■ Supplied material ■
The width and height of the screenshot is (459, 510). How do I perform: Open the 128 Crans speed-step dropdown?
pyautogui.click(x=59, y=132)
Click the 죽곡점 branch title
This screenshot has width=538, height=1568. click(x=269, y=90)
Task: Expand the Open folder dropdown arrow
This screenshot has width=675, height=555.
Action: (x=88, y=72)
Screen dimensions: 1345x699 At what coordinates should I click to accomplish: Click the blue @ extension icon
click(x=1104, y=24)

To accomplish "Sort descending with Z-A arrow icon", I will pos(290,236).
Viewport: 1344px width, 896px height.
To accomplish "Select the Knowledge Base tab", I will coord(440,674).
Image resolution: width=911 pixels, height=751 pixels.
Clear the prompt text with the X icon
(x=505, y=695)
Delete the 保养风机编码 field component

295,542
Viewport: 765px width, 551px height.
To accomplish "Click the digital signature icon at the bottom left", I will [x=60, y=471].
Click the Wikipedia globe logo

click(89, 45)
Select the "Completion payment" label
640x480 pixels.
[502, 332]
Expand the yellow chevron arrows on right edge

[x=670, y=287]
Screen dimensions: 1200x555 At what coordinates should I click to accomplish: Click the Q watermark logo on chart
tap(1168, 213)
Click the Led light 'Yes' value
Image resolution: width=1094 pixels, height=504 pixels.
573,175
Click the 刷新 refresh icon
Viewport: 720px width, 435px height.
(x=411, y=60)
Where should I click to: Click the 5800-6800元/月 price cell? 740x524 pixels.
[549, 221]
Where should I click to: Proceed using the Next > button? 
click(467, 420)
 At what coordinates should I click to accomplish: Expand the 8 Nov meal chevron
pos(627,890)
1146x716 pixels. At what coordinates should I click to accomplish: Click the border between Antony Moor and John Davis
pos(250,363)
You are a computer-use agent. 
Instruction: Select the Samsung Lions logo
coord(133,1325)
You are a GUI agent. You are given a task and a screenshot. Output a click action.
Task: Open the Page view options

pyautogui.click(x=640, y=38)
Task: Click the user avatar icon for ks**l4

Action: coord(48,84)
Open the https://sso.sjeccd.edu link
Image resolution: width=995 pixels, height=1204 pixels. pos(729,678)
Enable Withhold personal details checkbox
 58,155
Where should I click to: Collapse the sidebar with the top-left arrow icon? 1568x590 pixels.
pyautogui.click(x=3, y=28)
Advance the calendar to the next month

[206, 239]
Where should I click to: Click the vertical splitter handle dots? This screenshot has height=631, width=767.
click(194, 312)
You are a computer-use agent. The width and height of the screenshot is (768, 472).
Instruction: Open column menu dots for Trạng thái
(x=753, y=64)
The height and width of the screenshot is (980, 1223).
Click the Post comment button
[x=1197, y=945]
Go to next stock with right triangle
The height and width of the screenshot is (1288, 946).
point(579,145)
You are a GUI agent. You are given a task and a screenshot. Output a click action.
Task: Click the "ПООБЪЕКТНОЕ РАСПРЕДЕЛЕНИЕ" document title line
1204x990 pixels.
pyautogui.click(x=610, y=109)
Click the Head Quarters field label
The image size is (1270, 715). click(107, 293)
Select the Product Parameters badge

■ Exercise brief ■
When a line of the records has the word "agent", pick it out and copy it.

■ Response ■
You are a computer-use agent. 
You are a GUI agent. You are given a task and a screenshot. Output a click action.
You are a computer-use agent. The width and height of the screenshot is (768, 472).
You are a GUI agent. You are given a task and a screenshot. Output a click action.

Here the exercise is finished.